◆ **Excerpted passage**:
-*-

By the time I read your feature on whisky (Chemistry World, December 2008, p40) the magazine’s packaging had been binned. So I could not sample the whisky miniature that must have accompanied this excellent article. CW  is, after all, the official organ of a professional body still associated with both practical and theoretical standards. In the unlikely event that you have any samples left in the office, I do not mind paying the postage.  

W Cuthbert CChem FRSC, 
Knutsford, UK

Ed: Nice try. 

 

What has happened to chemistry? Every month when I read Chemistry World  I find there is less in it about chemistry and more about physics and physical methods. Most of the adverts are for magic boxes that will give results in a fraction of the time required by chemistry, with the operator only requiring to put his finger on a button. The name of the physical equipment often ends in ’ometer’.

-*-

◆ **Raw data**:
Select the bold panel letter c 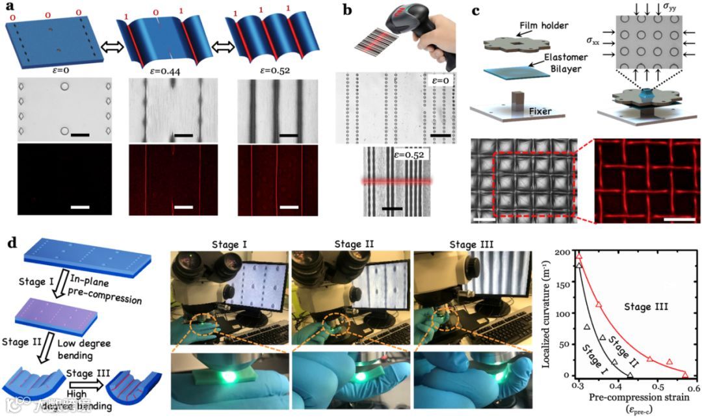pyautogui.click(x=476, y=9)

-*-

◆ **Problem to solve**: Continue the letters to the editor of Chemistry World, picking up after the final sentence of the letter that asks what has happened to chemistry.

◆ **Response**:
While I admit that I have used many of these ’ometers’ with great success in my working life I deplore the article by Andrea Sella, (Chemistry World, November 2008, p67) on the Abbe refractometer. I do not know where he got his information from but I would have been pleased to know the method he used to differentiate between butter and margarine by refractive index. It is now over 60 years since I first used a refractometer for the sole measurement of soluble solids in jams and jellies, and that not very accurately and never for determining butter in mixtures. 

To do this I did not need a mass spectrometer or a gas chromatograph as Sella seems to require, but simple chemistry in the manner of Reichert, Polenske and Kirschner, developed at about the same time as Abbe.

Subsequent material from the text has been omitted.